Andiamo a conoscere il mare
- Redazione
- 14 lug
- Tempo di lettura: 2 min
Il racconto di un viaggio di due settimane in Senegal, con le parole dei ragazzi e delle ragazze che ci sono state
Ci sono viaggi che iniziano molto prima del decollo e finiscono molto dopo l’atterraggio. Quello in Senegal è stato uno di questi. Il 21 aprile scorso un gruppo di ragazzi e ragazze partiti da Milano, si è trovato catapultato a Cap Skirring, nel sud del Senegal, a due passi dal confine con la Guinea-Bissau: in un post precedente ci avevano raccontato l'ideazione e i preparativi di questa esperienza. Due settimane in un orfanotrofio, tra bambini, suore e tatà. Un tempo breve ma denso, capace di allungare lo sguardo e stravolgere le aspettative.
Ogni giorno iniziava con una sveglia verso le 8:30. Le mattine si dividevano tra due tipi di attività: quando i bambini erano a scuola, i ragazzi aiutavano le tatà - le donne che si occupavano dei piccoli - e le suore nella gestione quotidiana. "Stavamo appunto dalle tatà e dalle suore ad aiutare, magari a preparare da mangiare il pranzo per i bambini oppure anche i vestiti, a stendere i panni, a fare il bucato", dice Elhadji. Quando invece non c'era scuola, era il momento del gioco e della condivisione diretta con i bambini.

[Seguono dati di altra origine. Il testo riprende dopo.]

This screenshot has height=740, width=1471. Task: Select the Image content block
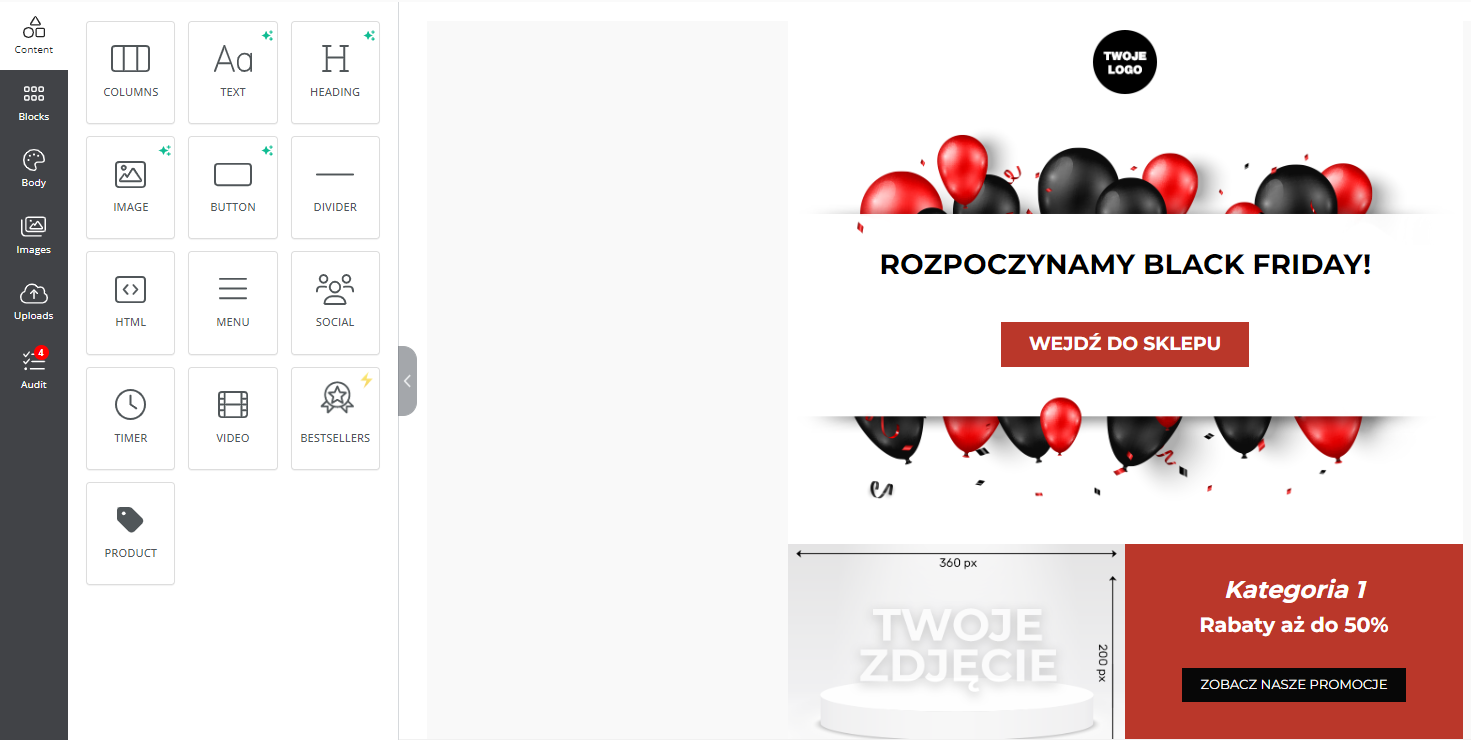(x=131, y=188)
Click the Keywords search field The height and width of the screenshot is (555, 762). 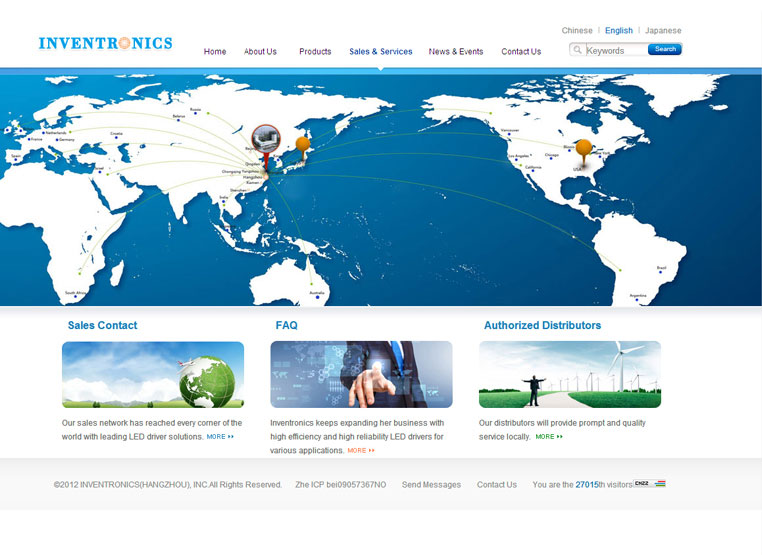pos(613,50)
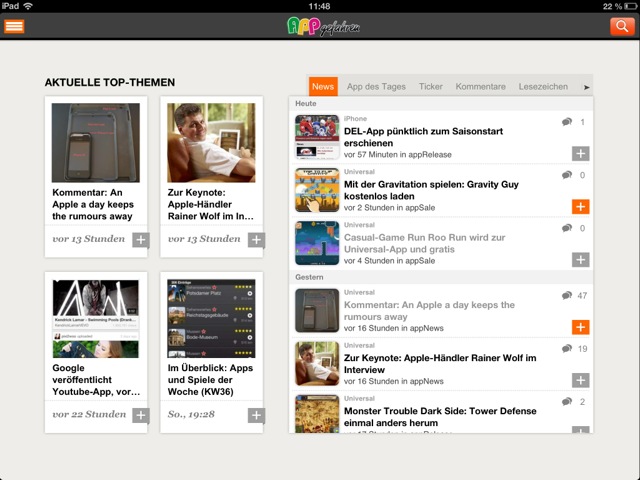Switch to the Kommentare tab
Screen dimensions: 640x480
click(x=480, y=87)
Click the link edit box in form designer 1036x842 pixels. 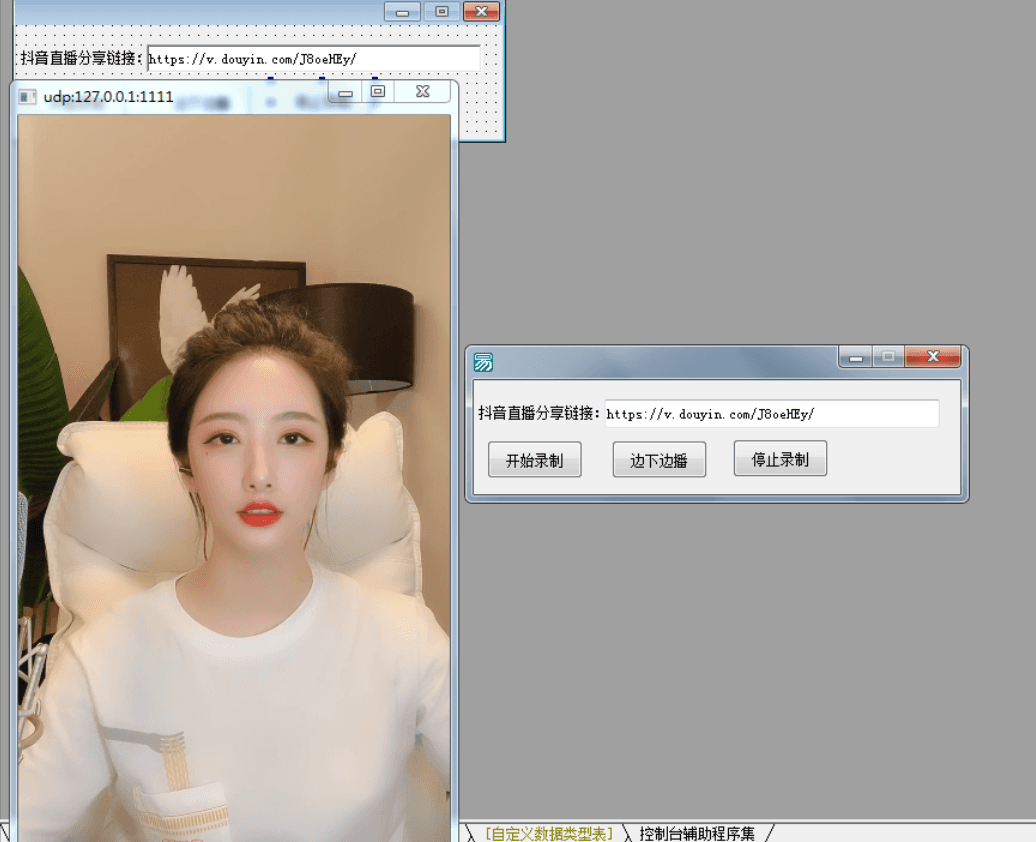[310, 58]
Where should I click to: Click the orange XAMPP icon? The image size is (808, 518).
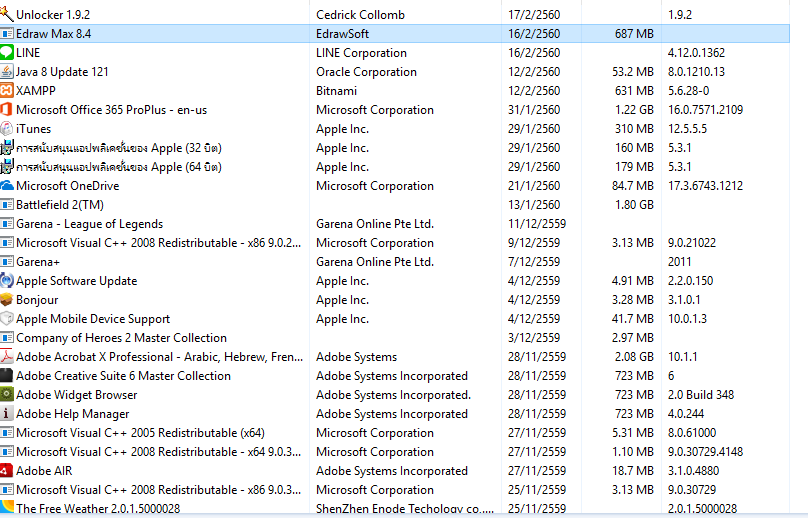7,91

Una delle giornate più intense? Quella in cui hanno caricato sul furgone tutti i 35 bambini e bambine per portarli al mare. "Molti di loro non lo avevano mai visto, perché essendo chiusi sempre in comunità... nelle loro giornate alternano scuola e orfanotrofio. Sempre così. Quindi non escono mai", racconta Elhadji, nato in Senegal ma cresciuto in Italia, che nel gruppo ha avuto anche il ruolo di mediatore culturale, parlando il wolof e facendo da ponte tra i due mondi.
Il mare era a soli 20 minuti di macchina dall’orfanotrofio.
Non sono mancate le difficoltà: rompere il ghiaccio, superare le barriere linguistiche, capire come essere presenti senza invadere. "All’inizio avevo detto che volevamo aiutare. Ma un ragazzo dell’associazione senegalese mi ha fermata: 'Tu non sei nessuno per aiutare'. E aveva ragione. Alla fine sono loro che hanno aiutato noi". Asia lo racconta con lucidità, consapevole del percorso di crescita che il viaggio ha innescato. Le giornate passavano tra risate, giochi, chiacchiere improvvisate e gesti semplici. Poi, nel tardo pomeriggio, si tornava alla base.
Un altro bel momento è stata la partita di calcio: dopo vari tentativi, il gruppo è riuscito a organizzare un vero pomeriggio di gioco. "All’inizio era impossibile: buttavi il pallone a terra e trenta bambini ci saltavano sopra. Poi siamo riusciti a fare le squadre, e abbiamo giocato davvero".
Ora che sono tornati in Italia, svegliarsi per andare a scuola ha un sapore diverso. "Mi manca quella sensazione di alzarmi e sapere che sarei andata a vedere i bambini. Qui la vita corre, ma là si viveva tutto più pienamente. Qui è come se stessimo perdendo qualcosa".